What’s wrong with TDD in a research context?

Most research projects differ greatly from standard backend development. In addition, every software project has its own, unique characteristics. For example, goals are often defined as: ‘find the limits of what can be done’. By definition, when you’re doing research, you don’t already know the answer to the problem. And, when you don't know the 'correct' answer in advance, testing what the correct output looks like is a tricky endeavor. But, it's not impossible, as I will try to demonstrate further on.

Another point that is often raised is that TDD is too rigid for a normal data science workflow. Often, the point of research is to manipulate some formulae inside a process and to see what comes out via experimentation. This manipulation might be as simple as tweaking a hyper-parameter or it might require rewriting huge chunks of a system. Writing tests for something that may be deleted tomorrow can therefore be a waste of time. In my experience, many researchers would replace “may be” for “will” in the previous sentence.


Personal motivation

I’m guilty of committing two kinds of mistakes in the testing area:

(1) not enough testing; and (2) trying to force TDD into places where it doesn’t belong. When you don’t test enough, bad things are a matter of ‘when’ rather than ‘if’.
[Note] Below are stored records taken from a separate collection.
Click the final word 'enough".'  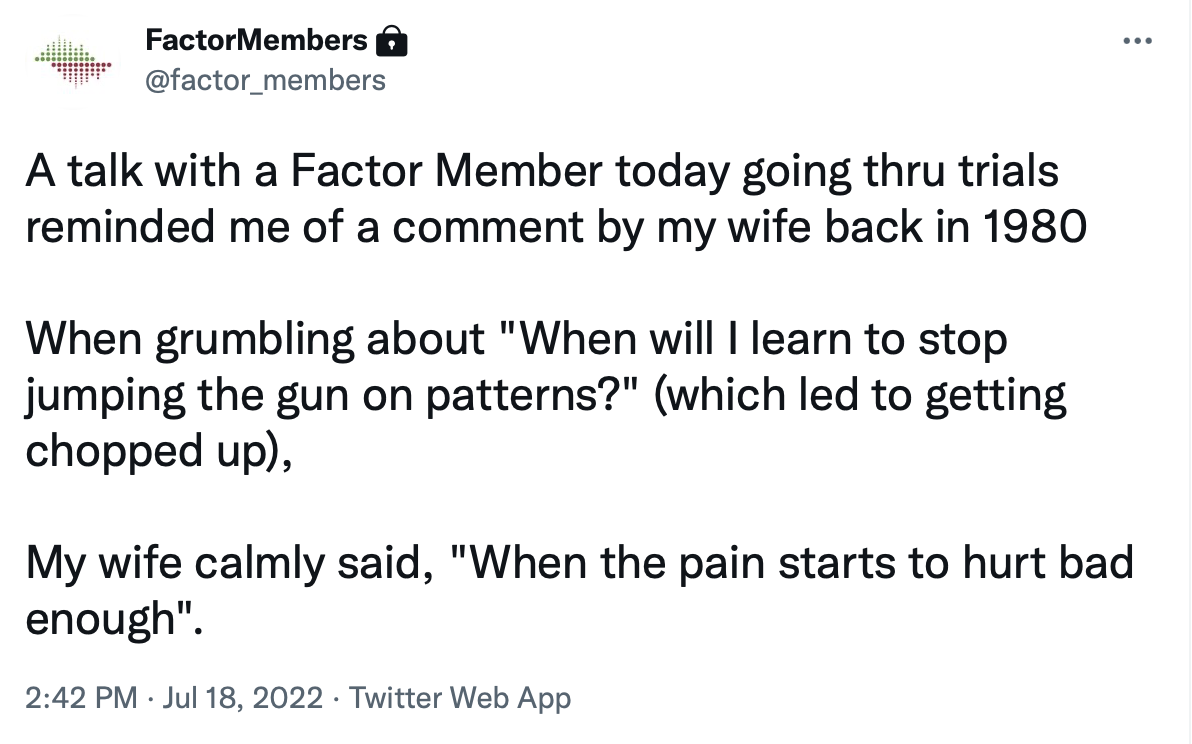[x=115, y=619]
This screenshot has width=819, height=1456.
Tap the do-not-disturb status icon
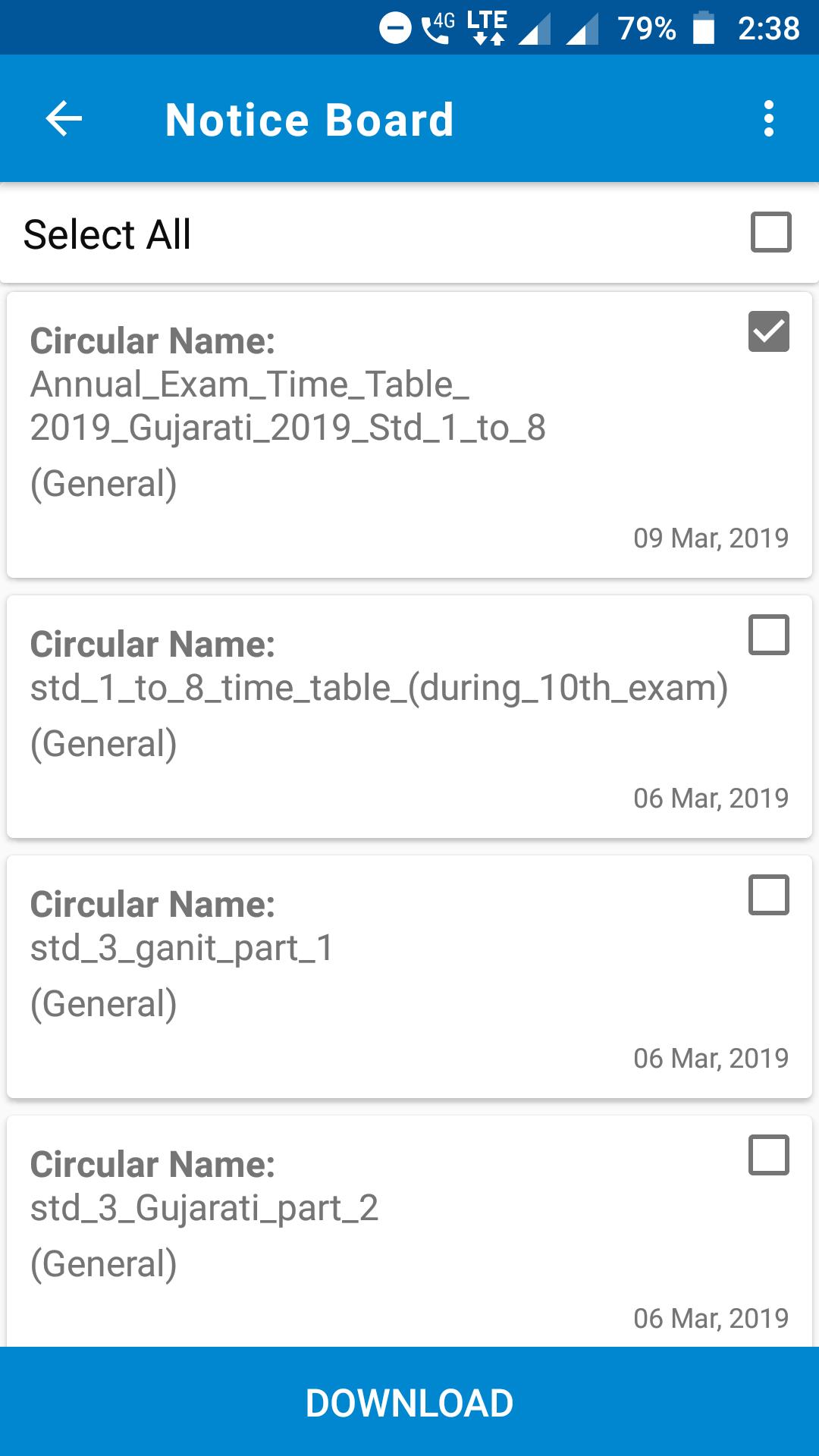(394, 29)
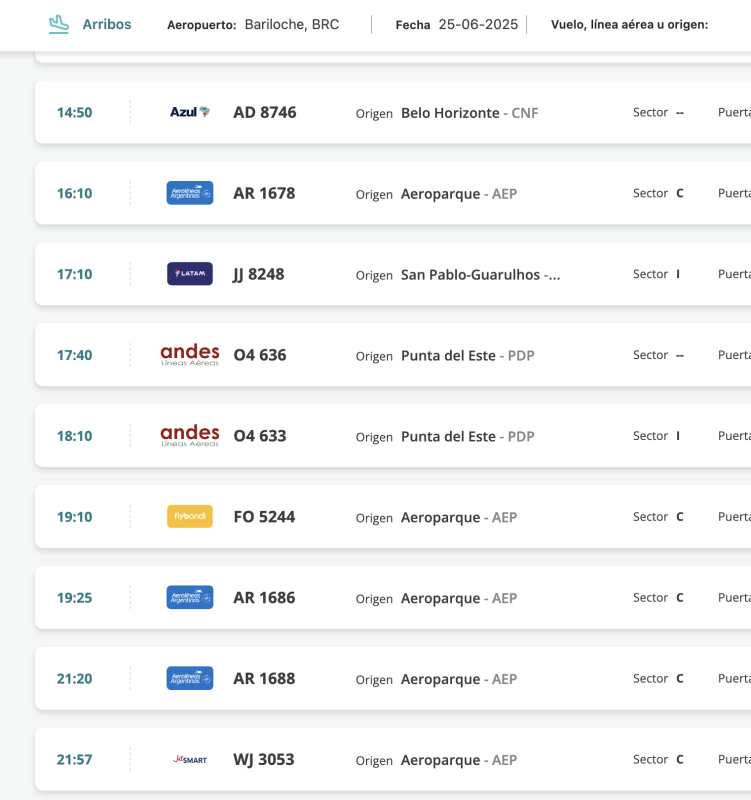Select flight JJ 8248 from San Pablo-Guarulhos
The width and height of the screenshot is (751, 800).
(258, 274)
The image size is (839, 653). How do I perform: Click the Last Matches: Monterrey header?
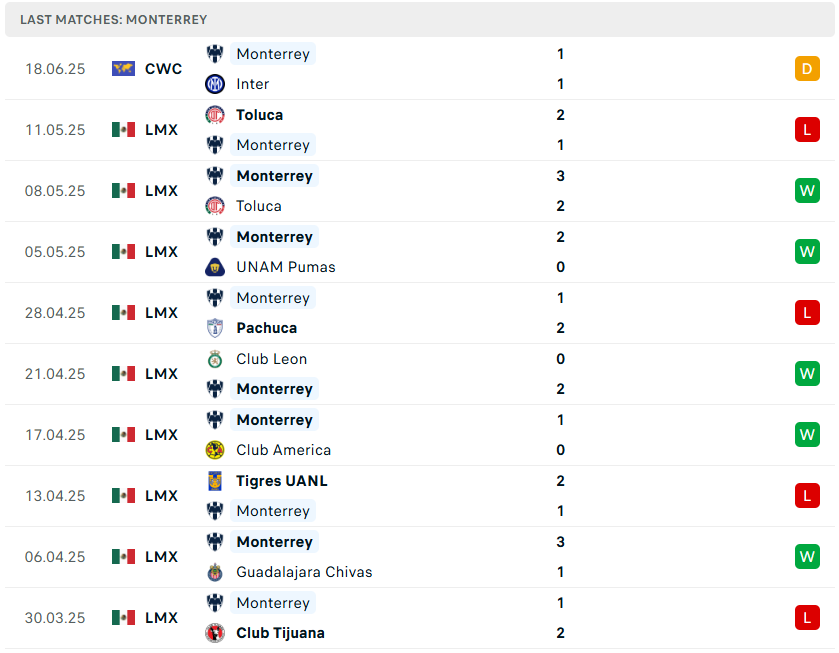114,19
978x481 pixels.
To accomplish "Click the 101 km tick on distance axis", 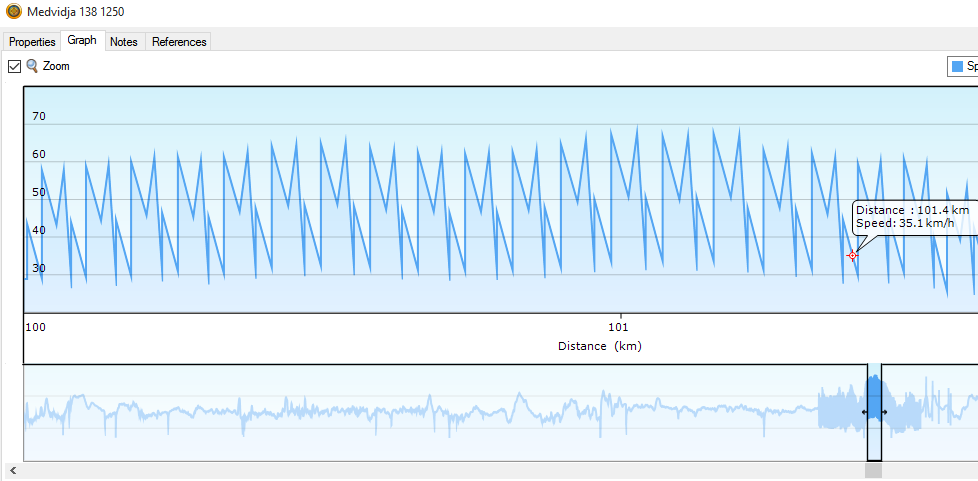I will point(620,327).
Even the greats make these types of mistakes, as in the following example where the Data Scientist tested too little:


Scientist nightmare



On the other hand, introducing too much testing for the sake of it can lead to slow iteration speed and depressed morale in the team (because, if researchers liked carrying out testing, then they would follow a career in testing).

With that in mind I think it’s fair to say that the only answer to the conundrum of whether or not to test in a research context is that, well, it depends! By the end of this section I hope that I manage to convince you that testing during research is an art of balancing contradicting needs (speed and agility vs quality assurance). And this article could perhaps end at that point. But we’re Data Scientists, not artists, so it seems only natural to explore further the variables that govern the world of testing.



As stated in the introduction, there are many questions to which I cannot give definitive answers. But I can quote Warren Buffet, one of the best investors of all time, who said, "It’s better to be roughly right, than precisely wrong".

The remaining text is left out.